If there are nine symbols S0, S1 . . . S8 with the following respective frequencies of occurrence 5, 5, 6, 1, 2, 3, 16, 9, 9, then they can be encoded using the Huffman algorithm into the binary tree illustrated in FIG. 1.
The tree 10 comprises leaf nodes Si and interior nodes Fi arranged in H levels. Each leaf node depends from a single interior node on the next lowest level and represents a symbol. Each interior node depends from a single interior node on the next lowest level. The level L of a node is defined by setting the root to level 0, and the other nodes have a level that is one higher that the level of the node from which it depends. The highest level is the height H of the Huffman tree. The symbols (i.e. the leaves of T) are labelled from left to right as S0, S1, S2 . . . S8.

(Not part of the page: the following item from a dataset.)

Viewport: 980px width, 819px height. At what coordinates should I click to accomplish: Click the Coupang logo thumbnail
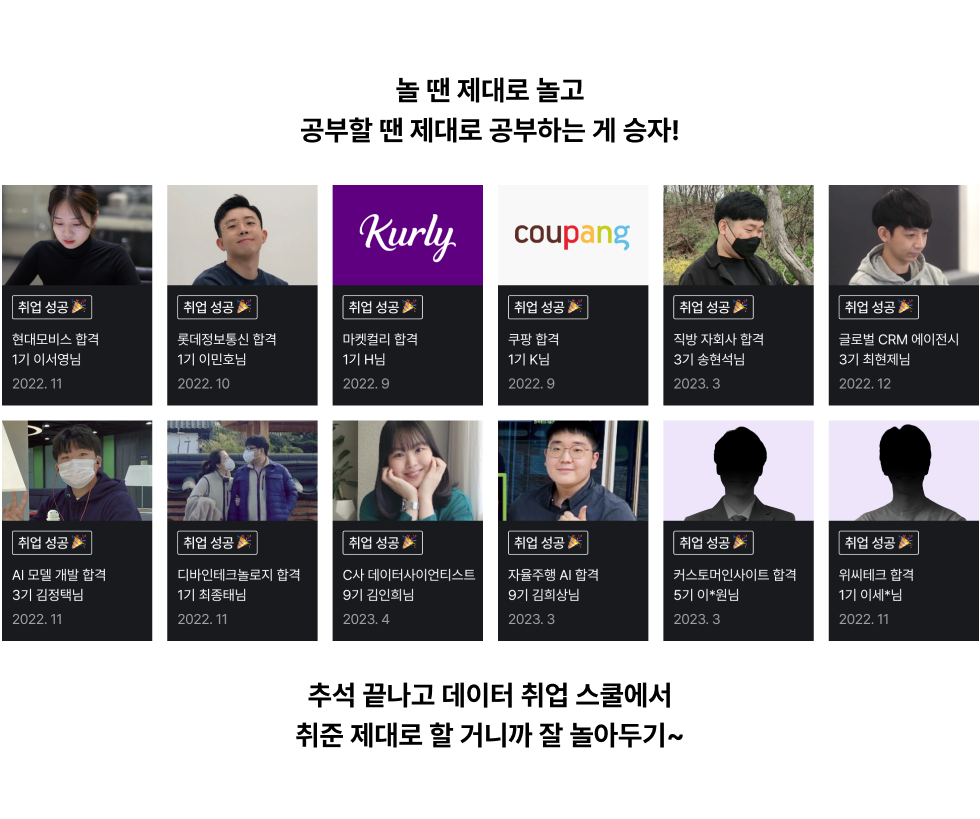click(573, 235)
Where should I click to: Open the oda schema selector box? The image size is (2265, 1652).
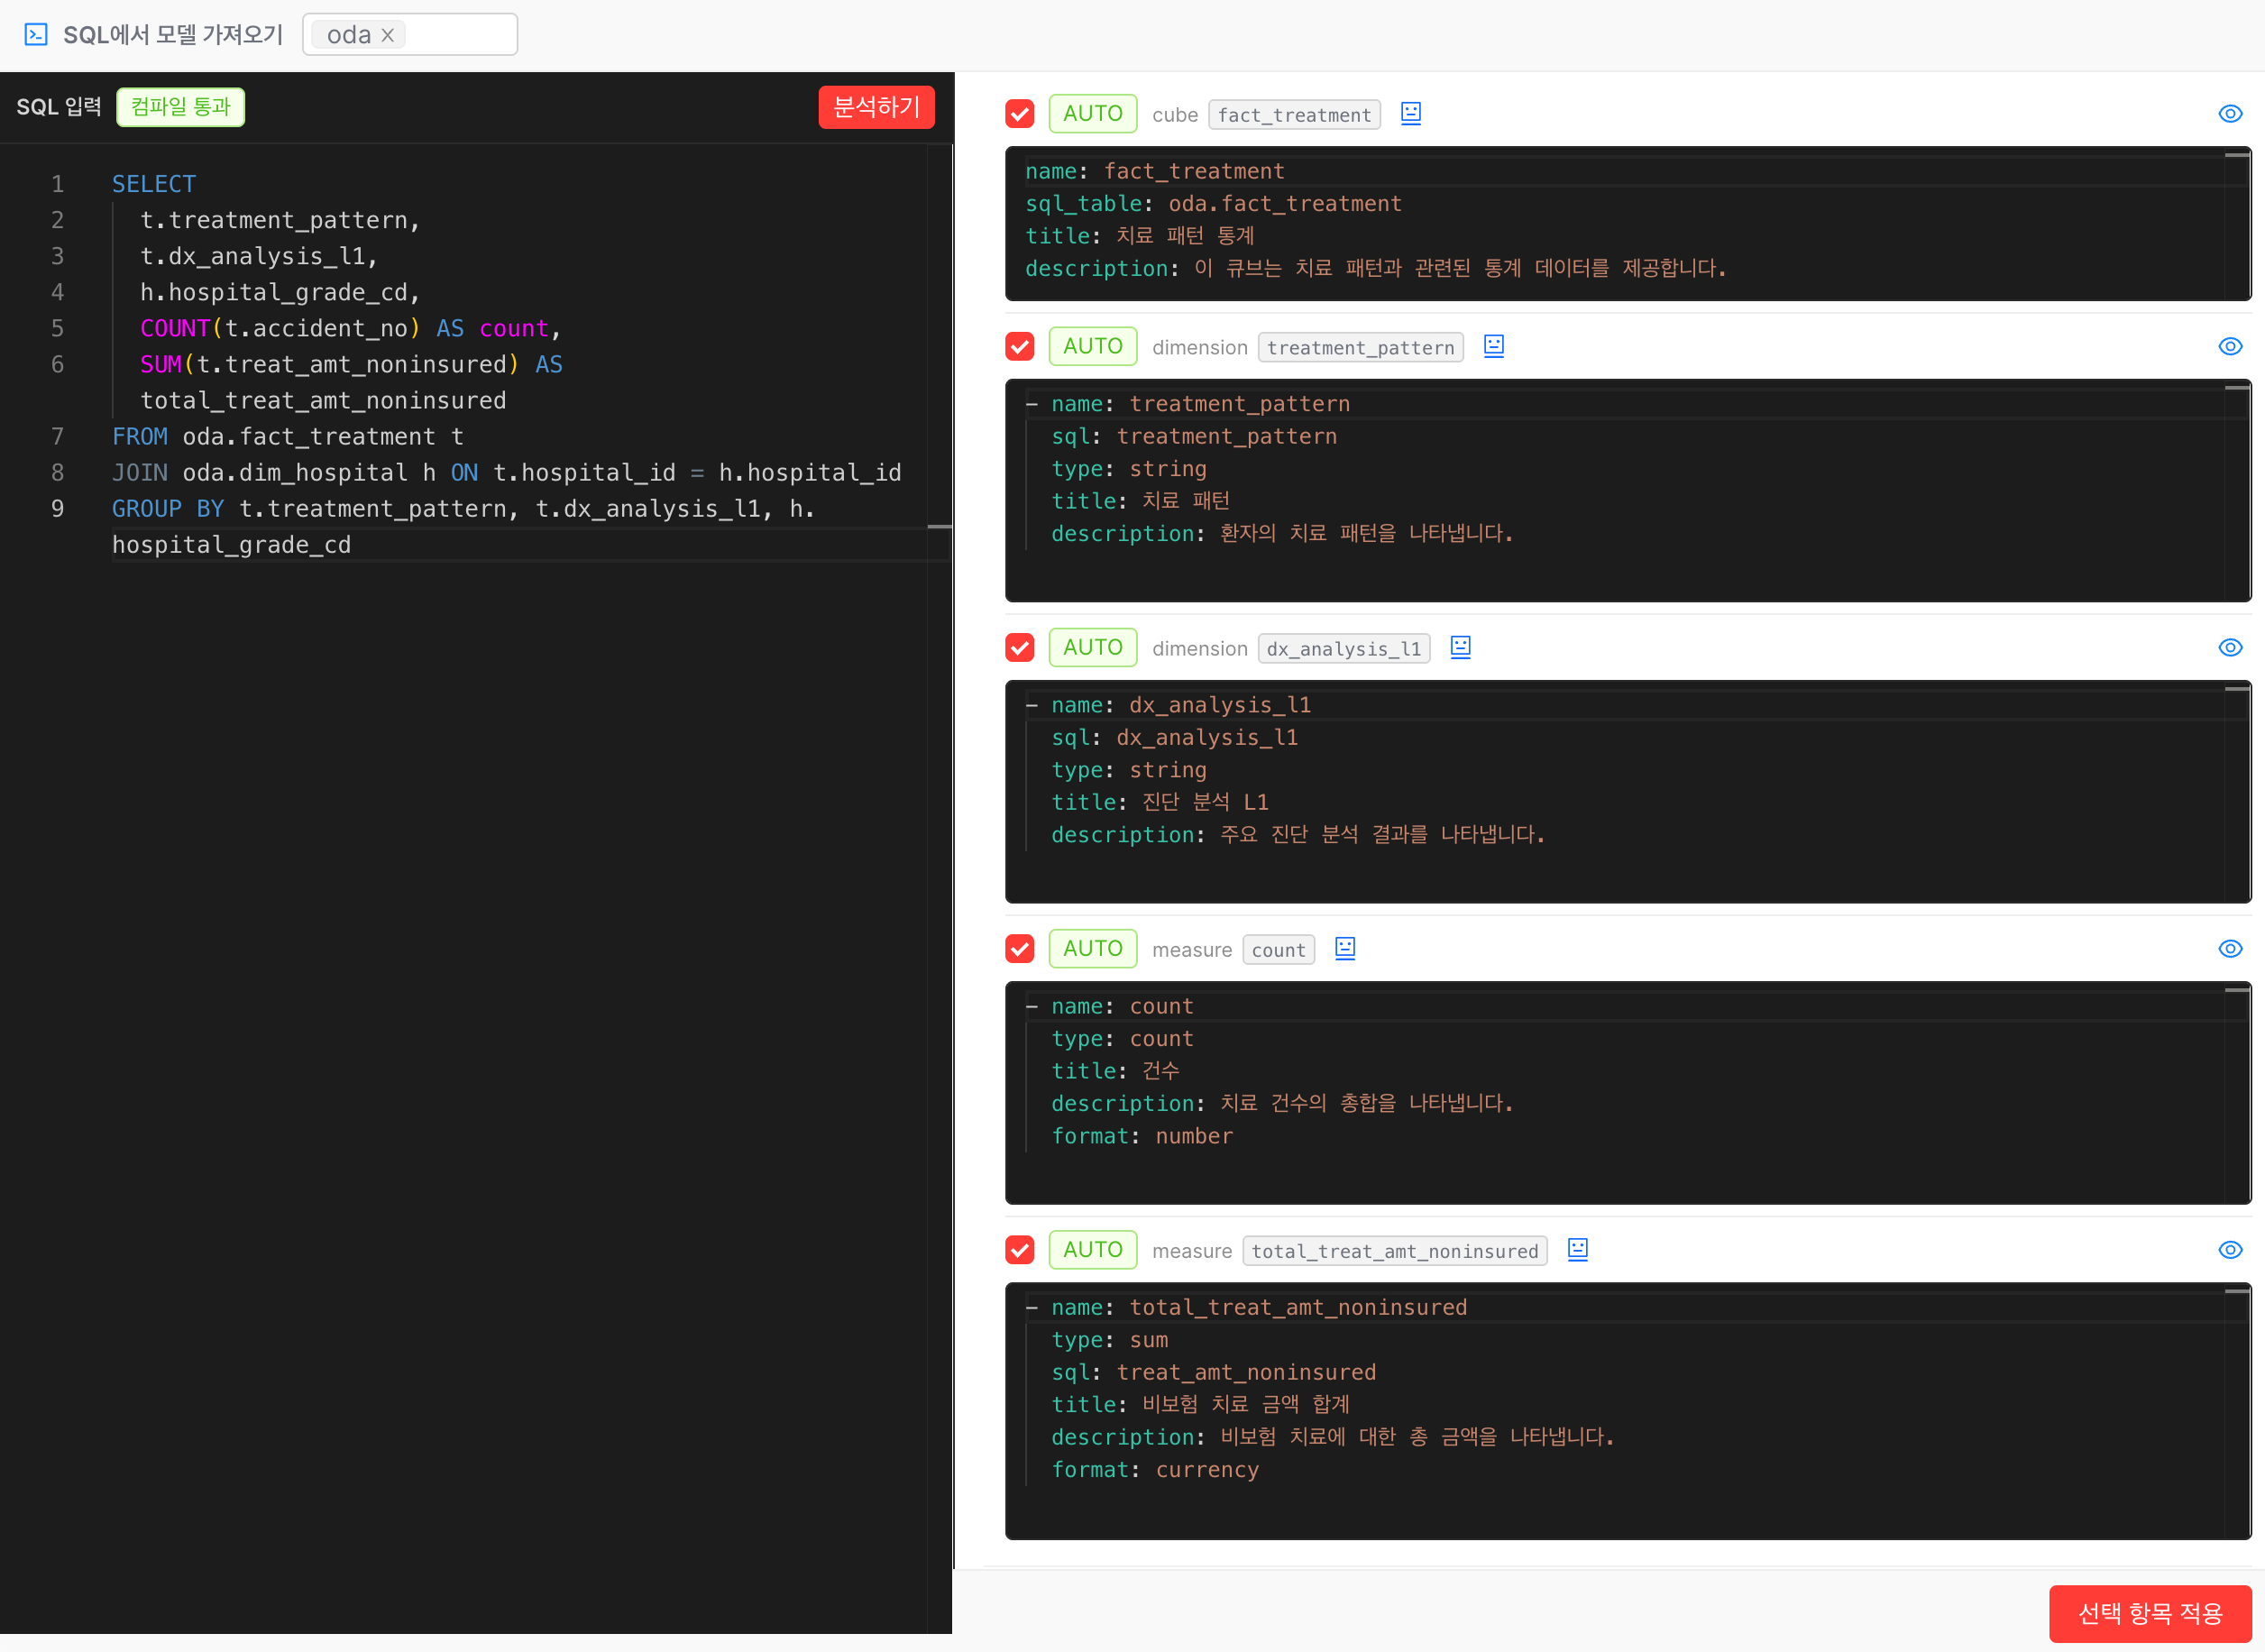[410, 35]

The Huffman tree illustrated in FIG. 1 results in the following coding of the symbols
TABLE 1SymbolCodewordS0000S1001S2010S301100S401101S50111S610S7110S8111
In its simplest representation, a Huffman binary tree of height H may be represented using a word for each node of the tree. The size of such a representation makes it difficult to search during decoding.
“Memory efficient and high speed search Huffman coding”, by Hashemian, IEEE Trans on Comms, Vol. 43, No 10, 2576-, October 1995, reduces the storage space required to represent a Huffman tree and increases the decode speed using the tree. A sparse single-side growing Huffman tree is created and partitioned into smaller and less sparse clusters (sub-trees), each L levels apart. A super-tree is constructed in which each cluster is represented by a node. A super table specifies the super-tree. It specifies, for each node, the length of the cluster associated with that node and the address of the look up table for that cluster. A negative entry in the look-up table is a reference back to the super-table. A positive entry indicates that a symbol has been found and the magnitude of the entry provides the location of the symbol in memory, the codeword and the codeword length.

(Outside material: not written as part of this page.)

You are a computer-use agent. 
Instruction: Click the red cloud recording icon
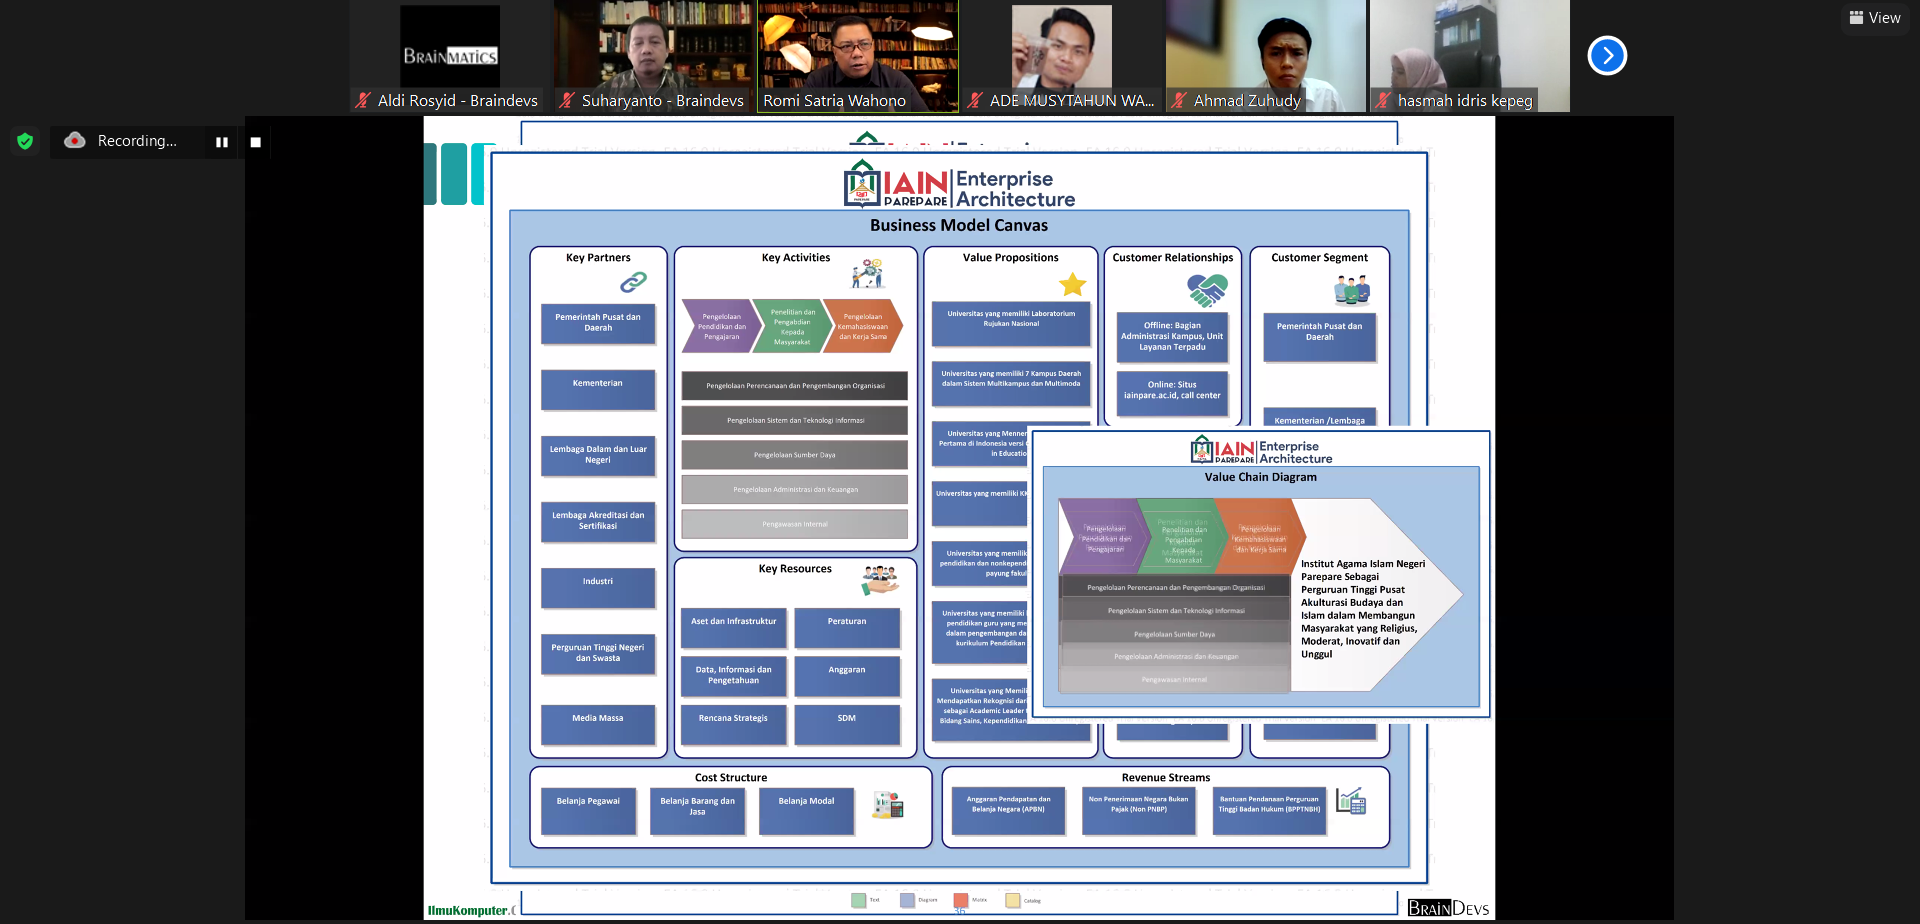click(x=75, y=141)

In “A memory-efficient and fast Huffman decoding algorithm”, by Chen, Inform Process Lett. 69 (1999) 119-122, weight is given to a leaf node equal to the number of leaves in a complete tree under the node. It is dependent upon the level of the node within the tree. Every leaf node is assigned a number equal to the cumulative weight of all the leaves appearing before it and its own weight. A codeword is given an equivalent cumulative weight as if it were a node on a tree. The actual cumulative weights are searched to determine if one matches the equivalent cumulative weight. If there is a match and the weights of the matching nodes are the same, then the codeword is a leaf node of the tree (i.e. a symbol).
“An efficient decoding technique for Huffman codes”, Chowdhury et al, Inform Process Lett, 81 (2002), 305-308, truncates a Huffman tree by removing all the leaves to improve memory use and search speed.
It would be desirable to provide an alternative representation of a Huffman binary tree and an improved Huffman decoding mechanism for decoding a received string of binary digits.